Vaccinomics strategy for developing a unique multi-epitope monovalent vaccine against Marburg marburgvirus

Marburg virus is known to cause a severe hemorrhagic fever (MHF) in both humans and non-human primates with high degree of infectivity and lethality. To date no approved treatment is available for Marburg virus infection. A study was employed to design a novel chimeric subunit vaccine against Marburg virus by adopting reverse vaccinology approach. The entire viral proteome was retrieved from UniprotKB and assessed to design highly antigenic epitopes by antigenicity screening, transmembrane topology screening, allergenicity and toxicity assessment, population coverage analysis and molecular docking approach. Envelope glycoprotein (GP) and matrix protein (VP40) were identified as most antigenic viral proteins which generated a plethora of epitopes. The final vaccine was constructed by the combination of highly immunogenic epitopes along with suitable adjuvant and linkers. Physicochemical and secondary structure of the designed vaccine was assessed to ensure its thermostability, hydrophilicity, theoretical PI and structural behaviors.

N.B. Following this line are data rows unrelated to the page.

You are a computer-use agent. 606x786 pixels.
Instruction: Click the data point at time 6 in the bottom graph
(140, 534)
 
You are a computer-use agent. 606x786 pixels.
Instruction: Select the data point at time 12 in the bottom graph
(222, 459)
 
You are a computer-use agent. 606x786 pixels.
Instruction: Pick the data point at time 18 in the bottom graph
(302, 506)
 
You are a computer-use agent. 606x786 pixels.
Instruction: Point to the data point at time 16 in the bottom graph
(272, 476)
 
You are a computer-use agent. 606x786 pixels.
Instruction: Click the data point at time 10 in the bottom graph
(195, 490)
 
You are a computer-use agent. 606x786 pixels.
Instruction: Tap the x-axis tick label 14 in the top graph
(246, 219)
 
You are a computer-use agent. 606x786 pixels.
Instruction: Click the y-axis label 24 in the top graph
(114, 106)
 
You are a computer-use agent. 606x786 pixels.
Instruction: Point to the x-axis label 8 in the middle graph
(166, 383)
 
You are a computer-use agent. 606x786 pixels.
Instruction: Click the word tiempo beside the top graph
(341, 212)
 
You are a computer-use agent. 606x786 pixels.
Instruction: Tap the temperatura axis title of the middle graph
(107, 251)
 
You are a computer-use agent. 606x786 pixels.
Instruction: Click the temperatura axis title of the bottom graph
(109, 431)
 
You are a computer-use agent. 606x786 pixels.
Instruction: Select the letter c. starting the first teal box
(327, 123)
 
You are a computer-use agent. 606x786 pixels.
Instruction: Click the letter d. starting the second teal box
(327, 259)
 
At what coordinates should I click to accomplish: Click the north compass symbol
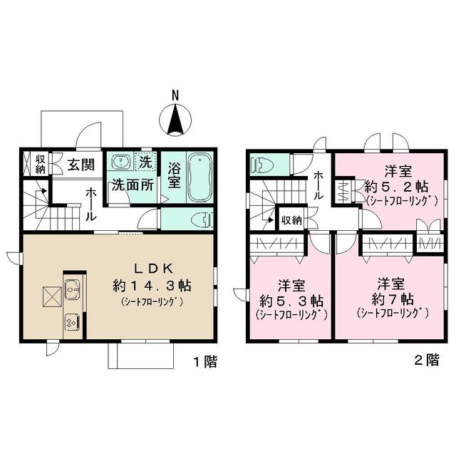point(176,119)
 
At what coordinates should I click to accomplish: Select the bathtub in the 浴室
point(199,177)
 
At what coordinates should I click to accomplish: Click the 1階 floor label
point(205,362)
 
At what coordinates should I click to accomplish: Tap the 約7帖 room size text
point(392,297)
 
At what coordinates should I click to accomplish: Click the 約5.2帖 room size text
point(396,187)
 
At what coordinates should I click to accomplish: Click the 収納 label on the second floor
point(290,219)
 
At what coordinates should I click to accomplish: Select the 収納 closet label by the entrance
point(41,165)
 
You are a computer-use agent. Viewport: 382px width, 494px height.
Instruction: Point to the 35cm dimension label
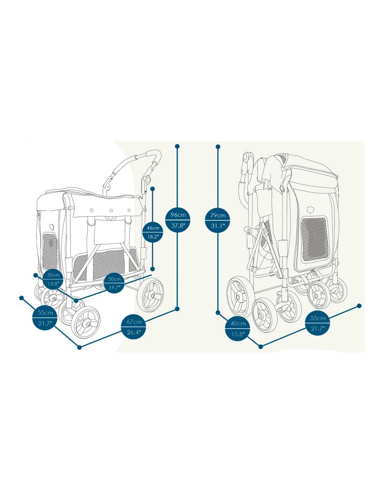(53, 275)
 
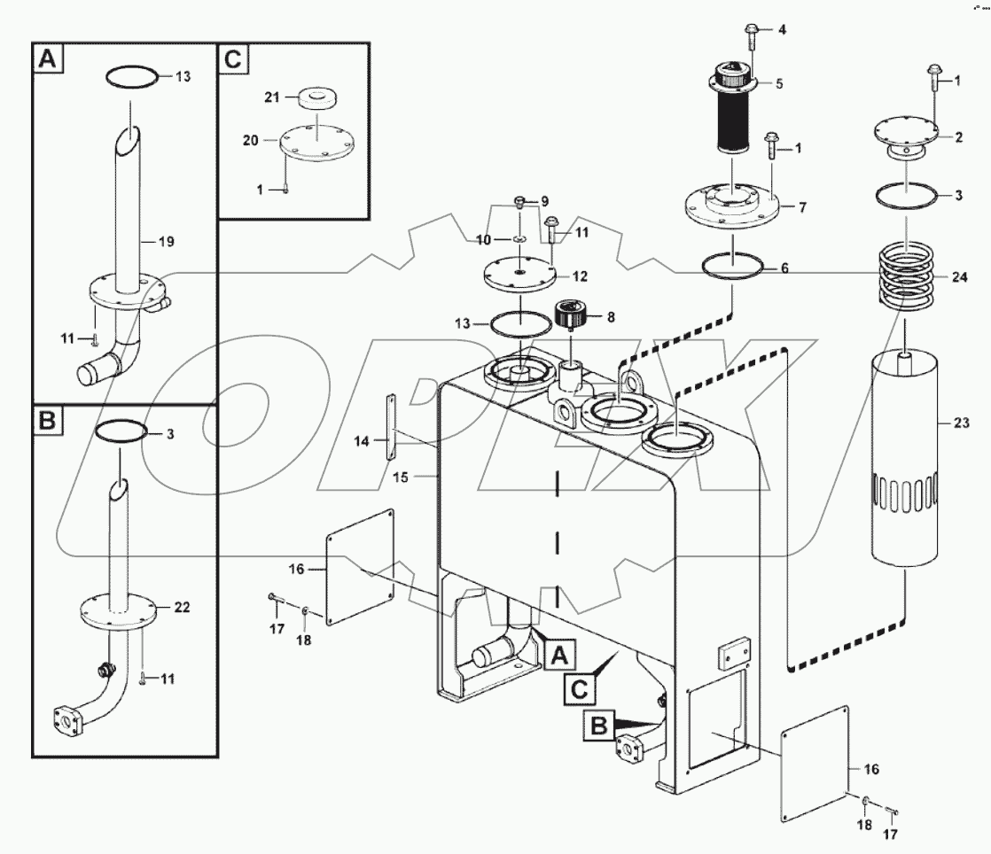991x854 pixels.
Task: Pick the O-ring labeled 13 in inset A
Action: pyautogui.click(x=133, y=78)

Disulfide engineering, molecular dynamic simulation and codon adaptation were further employed to develop a unique multi-epitope monovalent vaccine. Docking analysis of the refined vaccine structure with different MHC molecules and human immune TLR8 receptor present on lymphocyte cells demonstrated higher interaction. Moreover, disulfide engineering served to lessen the high mobility region of the designed vaccine in order to extend its stability. Complexed structure of the modeled vaccine and TLR8 showed minimal deformability at molecular level. Finally, translational potency and microbial expression of the modeled vaccine was analyzed with pET28a(+) vector for E. coli strain K12. However, further in vitro and in vivo investigation could be implemented for the acceptance and validation of the predicted vaccine against Marburg virus.